The animal was bred to be taken so it doesnt effect the natural population.
  And some of those animals invariably escape and help with the natural population as can be seen in the Texas Hill country.
    My favorite four legged critter is the Axis deer from India.
Beautiful rack and hide and the meat is far better than a whitetail.
      Go to 2:20 mark.


----------



## jon_berzerk (Feb 21, 2015)

HereWeGoAgain said:


> jon_berzerk said:
> 
> 
> > HereWeGoAgain said:
> ...




nice deer cool looking 

white tail here 

looks like the guy hit that one a little off mass 

with my Myles Keller i have had deer run less then fifteen yards and drop


----------



## Roadrunner (Feb 21, 2015)

HereWeGoAgain said:


> jon_berzerk said:
> 
> 
> > HereWeGoAgain said:
> ...


Some fallow deer escaped from a game park near where I used to live.

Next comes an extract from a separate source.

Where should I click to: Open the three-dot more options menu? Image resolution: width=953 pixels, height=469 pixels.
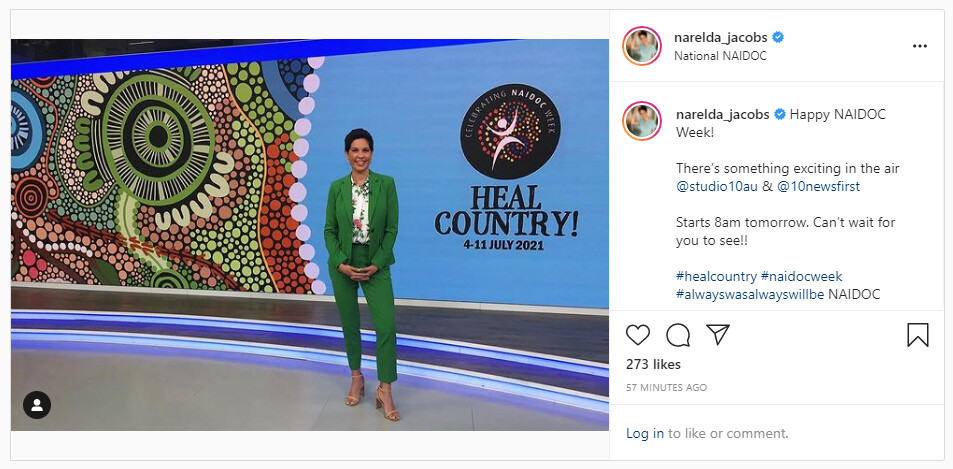point(920,46)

I never saw them during deer season, and was not sure if you could shoot them anyway, or, if the law would set it like you were shooting somebody's cow or horse.

All sorts of exotics wandering around in Texas.

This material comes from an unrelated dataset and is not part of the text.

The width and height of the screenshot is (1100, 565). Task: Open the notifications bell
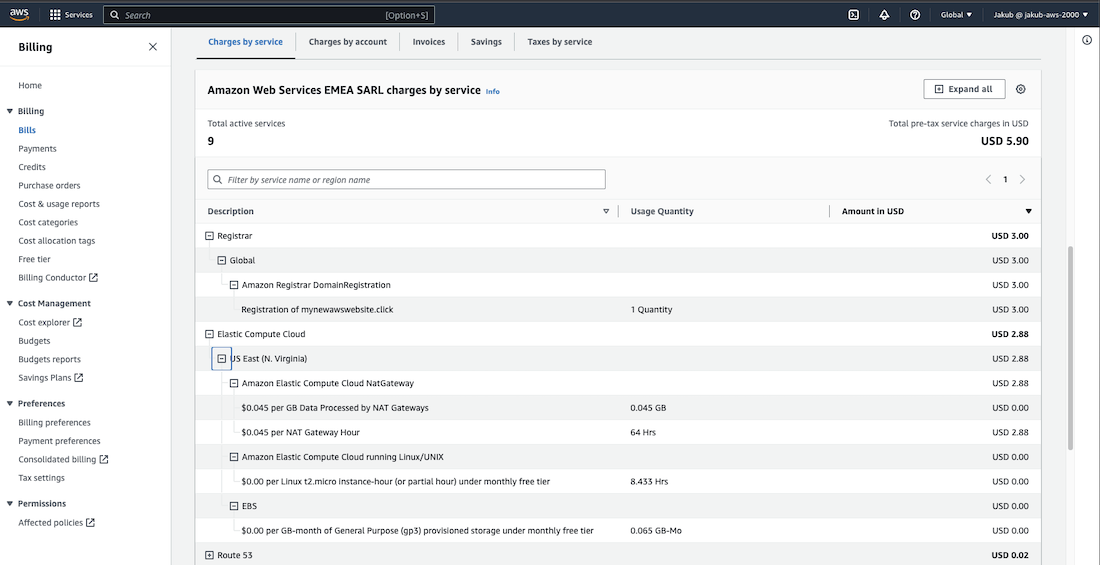[x=884, y=15]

Newest "exotic" here in the Piney Woods is horses, turned loose by people who can no longer or will no longer feed them.


----------



## HereWeGoAgain (Feb 21, 2015)

jon_berzerk said:


> HereWeGoAgain said:
> 
> 
> > jon_berzerk said:
> ...



  Yeah,looks like he gut shot him.
If you ever get a chance I highly recommend you take one,doe or buck the meat taste like beef because they are grass eaters.
   You can steak out the whole animal because there is zero gamey taste.


----------



## HereWeGoAgain (Feb 21, 2015)

Roadrunner said:


> HereWeGoAgain said:
> 
> 
> > jon_berzerk said:
> ...



 As long as they aren't tagged they're open game and you can shoot em year round,no season.


----------



## jon_berzerk (Feb 21, 2015)

HereWeGoAgain said:


> jon_berzerk said:
> 
> 
> > HereWeGoAgain said:
> ...




they do look tasty


----------



## TheGreatGatsby (Feb 21, 2015)

People who hunt animals are barbaric, imo.


----------



## HereWeGoAgain (Feb 21, 2015)

TheGreatGatsby said:


> People who hunt animals are barbaric, imo.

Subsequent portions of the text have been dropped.